All of those concepts are then stitched together, Frankenstein-like, with some of the worst dialogue you’re likely to hear in a movie. Plummer’s collection of lines alone could fill a book of what not to say to a woman: his idea of apologizing after taking advantage of Nomi is to explain, “Look, I have a problem with pussy.” But my favorite, the most absurd example of a screenwriter falling too far in love with his own dialogue, is this admonishment delivered by MacLachlan’s Zach to his slimy underling Phil:
Phil: Zach, she’s jumping to conclusions, man!
Zach: Well, if I ever hear about this again, you’re gonna jump to your conclusion!
Because he directed the fantastic satires Robocop and Starship Troopers, Paul Verhoeven gets far too much credit for this movie being a satire, when in fact its wit is clumsy at best.
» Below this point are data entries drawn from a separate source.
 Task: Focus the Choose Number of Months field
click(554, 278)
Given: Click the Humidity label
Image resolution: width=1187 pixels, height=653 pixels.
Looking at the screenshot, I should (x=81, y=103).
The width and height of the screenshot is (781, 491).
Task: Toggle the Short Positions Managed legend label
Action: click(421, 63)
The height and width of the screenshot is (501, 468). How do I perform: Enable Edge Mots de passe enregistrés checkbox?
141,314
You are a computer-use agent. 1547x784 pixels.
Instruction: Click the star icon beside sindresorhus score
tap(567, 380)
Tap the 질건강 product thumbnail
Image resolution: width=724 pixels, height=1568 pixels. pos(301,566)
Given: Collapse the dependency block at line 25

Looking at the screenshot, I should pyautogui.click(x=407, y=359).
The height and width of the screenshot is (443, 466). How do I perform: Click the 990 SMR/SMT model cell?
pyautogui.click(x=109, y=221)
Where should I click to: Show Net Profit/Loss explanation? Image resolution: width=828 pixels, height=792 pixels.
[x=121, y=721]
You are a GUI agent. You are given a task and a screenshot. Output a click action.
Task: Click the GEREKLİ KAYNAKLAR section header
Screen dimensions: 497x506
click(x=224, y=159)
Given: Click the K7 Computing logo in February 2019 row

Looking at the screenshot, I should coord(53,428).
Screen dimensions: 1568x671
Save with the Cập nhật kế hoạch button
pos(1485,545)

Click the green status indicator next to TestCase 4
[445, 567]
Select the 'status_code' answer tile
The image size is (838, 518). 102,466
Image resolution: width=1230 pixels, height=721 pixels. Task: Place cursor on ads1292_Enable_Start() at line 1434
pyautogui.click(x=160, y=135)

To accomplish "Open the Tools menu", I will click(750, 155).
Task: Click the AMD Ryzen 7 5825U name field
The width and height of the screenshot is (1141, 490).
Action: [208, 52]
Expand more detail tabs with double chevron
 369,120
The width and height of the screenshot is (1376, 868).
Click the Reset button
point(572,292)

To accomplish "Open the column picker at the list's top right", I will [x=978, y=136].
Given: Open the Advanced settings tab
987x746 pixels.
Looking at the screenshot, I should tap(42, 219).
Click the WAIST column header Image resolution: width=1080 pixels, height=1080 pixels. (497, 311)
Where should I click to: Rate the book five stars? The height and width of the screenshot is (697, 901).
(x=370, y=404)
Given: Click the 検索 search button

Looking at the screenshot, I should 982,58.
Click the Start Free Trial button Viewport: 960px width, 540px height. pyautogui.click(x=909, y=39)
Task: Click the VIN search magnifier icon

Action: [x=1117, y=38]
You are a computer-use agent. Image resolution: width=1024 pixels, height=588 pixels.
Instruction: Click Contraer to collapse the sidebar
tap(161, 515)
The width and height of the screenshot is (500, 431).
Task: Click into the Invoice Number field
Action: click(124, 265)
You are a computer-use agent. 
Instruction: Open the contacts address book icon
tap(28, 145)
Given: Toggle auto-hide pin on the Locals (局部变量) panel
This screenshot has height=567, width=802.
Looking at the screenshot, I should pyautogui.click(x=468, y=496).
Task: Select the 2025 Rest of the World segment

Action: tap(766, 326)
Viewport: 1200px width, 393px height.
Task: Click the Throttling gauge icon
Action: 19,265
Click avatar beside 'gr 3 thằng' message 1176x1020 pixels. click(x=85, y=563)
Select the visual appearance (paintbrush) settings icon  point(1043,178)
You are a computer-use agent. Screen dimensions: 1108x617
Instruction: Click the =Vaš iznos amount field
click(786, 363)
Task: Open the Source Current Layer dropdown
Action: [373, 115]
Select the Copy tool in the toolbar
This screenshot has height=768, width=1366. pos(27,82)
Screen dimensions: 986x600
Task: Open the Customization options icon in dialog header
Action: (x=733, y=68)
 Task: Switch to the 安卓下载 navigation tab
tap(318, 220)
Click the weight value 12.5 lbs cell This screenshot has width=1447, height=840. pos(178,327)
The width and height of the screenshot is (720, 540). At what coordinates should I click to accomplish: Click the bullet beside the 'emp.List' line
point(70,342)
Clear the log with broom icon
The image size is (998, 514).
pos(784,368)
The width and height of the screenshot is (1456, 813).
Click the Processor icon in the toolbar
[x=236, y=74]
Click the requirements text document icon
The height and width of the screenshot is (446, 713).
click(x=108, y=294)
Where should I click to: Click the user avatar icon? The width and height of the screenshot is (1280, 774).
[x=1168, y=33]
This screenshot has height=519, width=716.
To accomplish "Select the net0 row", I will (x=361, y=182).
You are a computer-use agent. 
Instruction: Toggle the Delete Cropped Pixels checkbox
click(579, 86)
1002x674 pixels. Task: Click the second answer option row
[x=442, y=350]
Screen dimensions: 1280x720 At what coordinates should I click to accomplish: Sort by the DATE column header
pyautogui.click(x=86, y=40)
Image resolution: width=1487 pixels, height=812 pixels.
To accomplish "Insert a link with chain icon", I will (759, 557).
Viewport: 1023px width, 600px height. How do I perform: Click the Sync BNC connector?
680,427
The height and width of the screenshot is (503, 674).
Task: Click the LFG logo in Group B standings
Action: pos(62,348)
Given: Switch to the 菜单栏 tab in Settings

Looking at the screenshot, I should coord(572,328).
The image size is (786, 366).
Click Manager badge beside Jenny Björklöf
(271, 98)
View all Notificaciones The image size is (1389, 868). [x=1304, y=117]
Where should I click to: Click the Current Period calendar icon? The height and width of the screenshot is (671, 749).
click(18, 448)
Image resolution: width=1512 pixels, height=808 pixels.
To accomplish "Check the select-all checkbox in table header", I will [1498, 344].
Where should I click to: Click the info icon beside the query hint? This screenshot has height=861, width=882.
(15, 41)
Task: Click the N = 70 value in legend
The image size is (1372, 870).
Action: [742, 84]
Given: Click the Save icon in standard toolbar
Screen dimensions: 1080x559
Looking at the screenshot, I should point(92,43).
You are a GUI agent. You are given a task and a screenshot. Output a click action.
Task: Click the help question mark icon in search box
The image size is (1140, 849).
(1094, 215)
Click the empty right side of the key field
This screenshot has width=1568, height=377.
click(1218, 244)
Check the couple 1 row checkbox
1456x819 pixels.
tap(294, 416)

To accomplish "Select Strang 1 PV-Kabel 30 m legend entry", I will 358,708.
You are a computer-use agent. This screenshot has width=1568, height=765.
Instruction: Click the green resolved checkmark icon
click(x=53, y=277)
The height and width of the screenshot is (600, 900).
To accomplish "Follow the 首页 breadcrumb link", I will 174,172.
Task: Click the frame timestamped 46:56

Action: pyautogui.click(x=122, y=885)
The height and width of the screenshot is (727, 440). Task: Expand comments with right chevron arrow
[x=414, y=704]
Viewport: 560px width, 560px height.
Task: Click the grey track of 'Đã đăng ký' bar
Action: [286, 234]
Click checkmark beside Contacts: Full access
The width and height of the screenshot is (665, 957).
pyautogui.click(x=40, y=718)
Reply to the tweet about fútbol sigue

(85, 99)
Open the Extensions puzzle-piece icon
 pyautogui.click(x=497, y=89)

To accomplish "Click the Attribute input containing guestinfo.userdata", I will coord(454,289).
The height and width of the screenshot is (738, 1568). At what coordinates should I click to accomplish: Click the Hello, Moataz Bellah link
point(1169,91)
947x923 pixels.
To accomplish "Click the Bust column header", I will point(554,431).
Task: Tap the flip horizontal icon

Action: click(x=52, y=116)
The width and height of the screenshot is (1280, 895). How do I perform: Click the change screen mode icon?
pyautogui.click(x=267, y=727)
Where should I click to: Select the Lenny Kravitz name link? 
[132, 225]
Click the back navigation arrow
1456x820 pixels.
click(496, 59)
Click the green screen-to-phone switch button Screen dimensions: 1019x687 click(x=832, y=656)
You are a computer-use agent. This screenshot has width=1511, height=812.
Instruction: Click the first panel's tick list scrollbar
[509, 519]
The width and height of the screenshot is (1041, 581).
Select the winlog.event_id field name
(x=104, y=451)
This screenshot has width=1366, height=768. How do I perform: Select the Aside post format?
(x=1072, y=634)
The germs of good ideas exist; for example, it could be said of Plummer’s character that the hypersexuality of Vegas has so screwed up his view of women that his clumsy come-ons are the best he can do for romance. But whatever clever commentary might have been intended with this movie, it’s completely lost in the unintentional laughter inspired at every turn.
Verhoeven’s greatest failure is the sex scene in the pool between Berkeley and MacLachlan, in which Berkeley appears to be having a seizure, learning the backstroke, or imitating a captured trout – anything but achieving orgasm. That scene sums the film up in a nutshell: based upon the prior successes of all involved, somebody thought it had to be the right choice, but they could not have been more wrong.